Two thirds cutting back on food spend as majority concerned by cost of living crisis

The number of people who have identified the cost of living crisis as a concern has jumped considerably in just eight months. 

Consumer pessimism is at the highest level seen in nine years with the cost of living a "key concern" for the vast majority of people.

Almost two thirds of people (62%) have said in a new report that they will have to cut back on food spending over the coming year in response to sharp price rises.

The number of people who have identified the cost of living crisis as a concern has jumped considerably in just eight months.

Some 81% said the cost of living increases are a key concern, up from 62% just three months ago and 53% in October 2021.

The data was revealed in Permanent TSB's Reflecting Ireland research, which highlighted the rise in consumer pessimism.

More than half (53%) of respondents feel they are less well off than they were a year ago, an increase from the 32% in January.

Four in 10 (43%) feel they will be less well off in a year’s time, up from 22% when asked three months ago. The last time pessimism about the future was this high was in 2013 when it reached 45%. Only 24% of people feel they will be better off in a year’s time.

Making ends meet is another concern, with 61% describing themselves as “just getting by” financially. 43% of respondents don’t have money left over at the end of the month and 47% don’t feel they could handle a major unexpected expense.
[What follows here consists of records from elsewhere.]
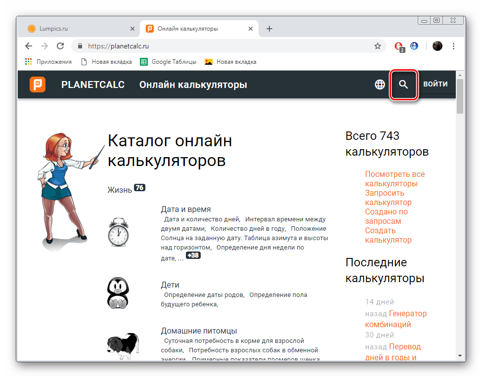Click the browser back arrow
Screen dimensions: 482x378
[x=29, y=46]
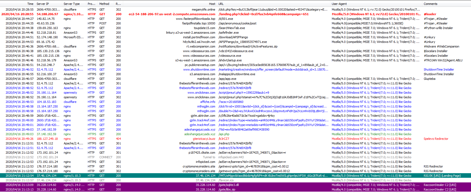This screenshot has width=471, height=193.
Task: Click the URL column header
Action: [221, 4]
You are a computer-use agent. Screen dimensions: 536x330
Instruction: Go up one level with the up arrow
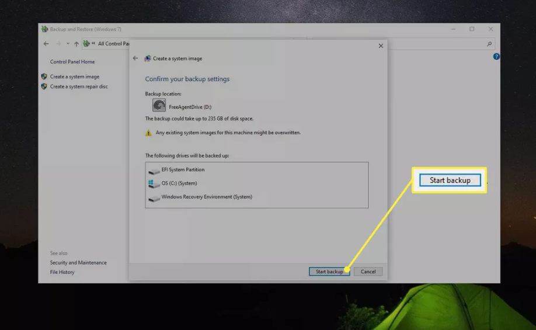[76, 44]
"The rising cost of living is having a deep impact on how we are feeling and behaving. Optimism is fading and anxiety is on the rise, which is a concern," said Claire Cogan, a behaviour scientist and founder of the consultancy Behaviour Wise.
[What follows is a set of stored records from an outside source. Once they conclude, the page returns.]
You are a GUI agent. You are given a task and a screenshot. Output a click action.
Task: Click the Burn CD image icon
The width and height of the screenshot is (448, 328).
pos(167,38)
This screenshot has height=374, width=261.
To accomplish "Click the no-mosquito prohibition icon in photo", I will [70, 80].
"There is evidence that people are adapting their behaviour to meet the challenges, but there is also evidence that many feel in a financially precarious position. It will be increasingly important over the coming months to build our financial resilience, as upward pressure on the cost of living shows no sign of abating."

Leontia Fannin, head of corporate affairs at Permanent TSB, added: "The cost-of-living issue is likely to dominate the thoughts of Irish consumers through the rest of this year and beyond and it is likely to have significant implications for businesses across the board."

Meanwhile, 55% of people said they plan to switch power or gas provider, up from 49% last year, while 47% plan to switch car insurer, up from 38%.

With Ulster Bank and KBC exiting the market shortly, the survey found the number of people considering switching their current account has doubled over the past year — from 12% last year to 23% this year.